Enfin, Blaine Higgs promet d’établir un système réglementaire et fiscal compétitif. Pour ce faire, il compte demander aux entreprises d’identifier les obstacles bureaucratiques auxquels elles font face avant de décider réduire ou éliminer ceux qui «n’ont pas de sens».

Parti Vert

David Coon croit que le gouvernement doit être le moteur de la transition vers une économie plus verte et plus locale. Le secteur du bâtiment et celui des technologies vertes en bénéficieront: le Parti vert veut financer les améliorations à l’efficacité énergétique des maisons et des commerces et bâtir un réseau électrique 100% renouvelable d’ici 2050.

À l’inverse, il a l’intention d’éliminer certaines exemptions d’impôts fonciers accordées aux entreprises industrielles, en particulier dans le secteur pétrolier, et d’augmenter les redevances sur les ressources naturelles.

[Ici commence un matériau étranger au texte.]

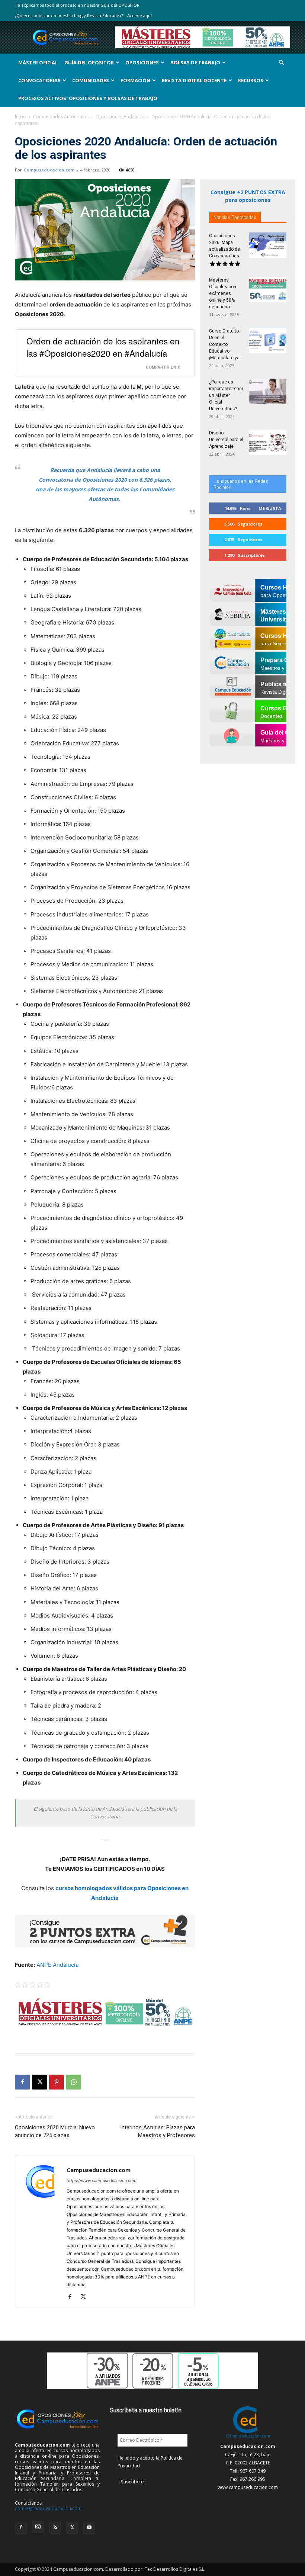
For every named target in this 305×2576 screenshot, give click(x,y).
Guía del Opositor (89, 62)
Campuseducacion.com (49, 170)
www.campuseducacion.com (248, 2487)
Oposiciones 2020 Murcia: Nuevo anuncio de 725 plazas (55, 2131)
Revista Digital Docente (194, 80)
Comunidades (90, 80)
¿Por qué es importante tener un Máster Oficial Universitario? (226, 395)
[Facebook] (22, 2082)
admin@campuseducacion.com (48, 2508)
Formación (135, 80)
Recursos (250, 80)
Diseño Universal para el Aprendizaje (226, 439)
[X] (39, 2082)
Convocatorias (39, 80)
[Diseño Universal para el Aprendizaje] (267, 442)
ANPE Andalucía (57, 1964)
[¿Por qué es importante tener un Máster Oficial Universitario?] (267, 391)
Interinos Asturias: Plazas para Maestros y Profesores (157, 2131)
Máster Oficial (38, 62)
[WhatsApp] (73, 2082)
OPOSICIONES (142, 62)
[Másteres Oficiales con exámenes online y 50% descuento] (267, 289)
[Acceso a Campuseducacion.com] (248, 2438)
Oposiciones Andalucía (120, 116)
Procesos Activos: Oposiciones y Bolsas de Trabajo (87, 98)
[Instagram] (38, 2527)
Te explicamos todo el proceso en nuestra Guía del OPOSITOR (77, 5)
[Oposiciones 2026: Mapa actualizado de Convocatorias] (267, 245)
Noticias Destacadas (235, 217)
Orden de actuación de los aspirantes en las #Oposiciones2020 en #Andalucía (103, 347)
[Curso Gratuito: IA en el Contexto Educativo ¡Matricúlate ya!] (267, 340)
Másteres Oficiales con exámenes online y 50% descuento (222, 293)
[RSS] (55, 2528)
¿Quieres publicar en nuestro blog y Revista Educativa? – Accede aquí (83, 15)
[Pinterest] (56, 2082)
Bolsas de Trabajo (195, 62)
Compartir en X (163, 367)
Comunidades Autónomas (61, 116)
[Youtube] (89, 2528)
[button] (281, 62)
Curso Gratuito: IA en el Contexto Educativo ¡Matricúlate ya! (225, 344)
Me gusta (270, 508)
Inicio (20, 116)
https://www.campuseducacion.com (102, 2180)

La formation s’engage à hausser le salaire minimum à 15,25$ l’heure d’ici quatre ans en plus de mener un projet pilote sur le revenu de base garanti. Elle promet aussi d’augmenter «immédiatement» les taux d’aide sociale.

Pour financer son projet ambitieux, l’équipe de David Coon prévoit de réduire l’aide financière aux grandes entreprises de moitié et d’augmenter de 2% l’impôt sur le revenu des sociétés.

Le politicien propose un ministère de l’économie rurale et une stratégie de remplacement des importations pour favoriser la production locale. Il exigerait que les ministères, les hôpitaux, les écoles et les collèges communautaires augmentent leurs achats de produits et de services locaux d’au moins 10%.

David Coon suggère de réduire les subventions accordées «aux grandes entreprises prospères» pour soutenir financièrement les entreprises locales participant à la stratégie de remplacement des importations.

Nouveau Parti démocratique

Pour Jennifer McKenzie, le gouvernement a le devoir de redistribuer davantage les richesses et de mieux protéger les travailleurs. Le NPD augmenterait le salaire minimum horaire de 1$ chaque année jusqu’à ce qu’il atteigne 15$ l’heure. Il souhaite aussi introduire des congés payés pour tous les employés et augmenter immédiatement tous les taux d’assistance sociale.

Les néo-démocrates veulent éliminer le financement d’Opportunités NB pour créer une banque d’investissement publique chargée de soutenir le financement des petites et des moyennes entreprises. Au coeur de leur stratégie, cette banque d’investissement publique aiderait les PME à accéder au capital souvent inaccessible chez les bailleurs de fonds traditionnels.

Le parti prévoit des investissements dans le développement des énergies renouvelables et des infrastructures vertes tels que le transport en commun électrique et un réseau de recharge de véhicules électriques. Il entend aussi de favoriser l’achat d’aliments locaux dans les institutions publiques.

Afin de payer pour ses promesses, le NPD veut augmenter les impôts des plus nantis et des grandes entreprises. Les Néo-Brunswickois ayant un revenu imposable de plus de 205 843$ paieraient 58.75% de leur revenu en impôt contre 53,3% actuellement. Le taux d’imposition des sociétés passerait de 14% à 16% et l’impôt sur le capital des sociétés financières grimperait de 4% à 6%.

Le NPD souhaite accroître les redevances issues de la coupe forestière et mettre fin à une série de traitements fiscaux spéciaux pour l’industrie sur les propriétés forestières, les terres agricoles et les sites pétroliers.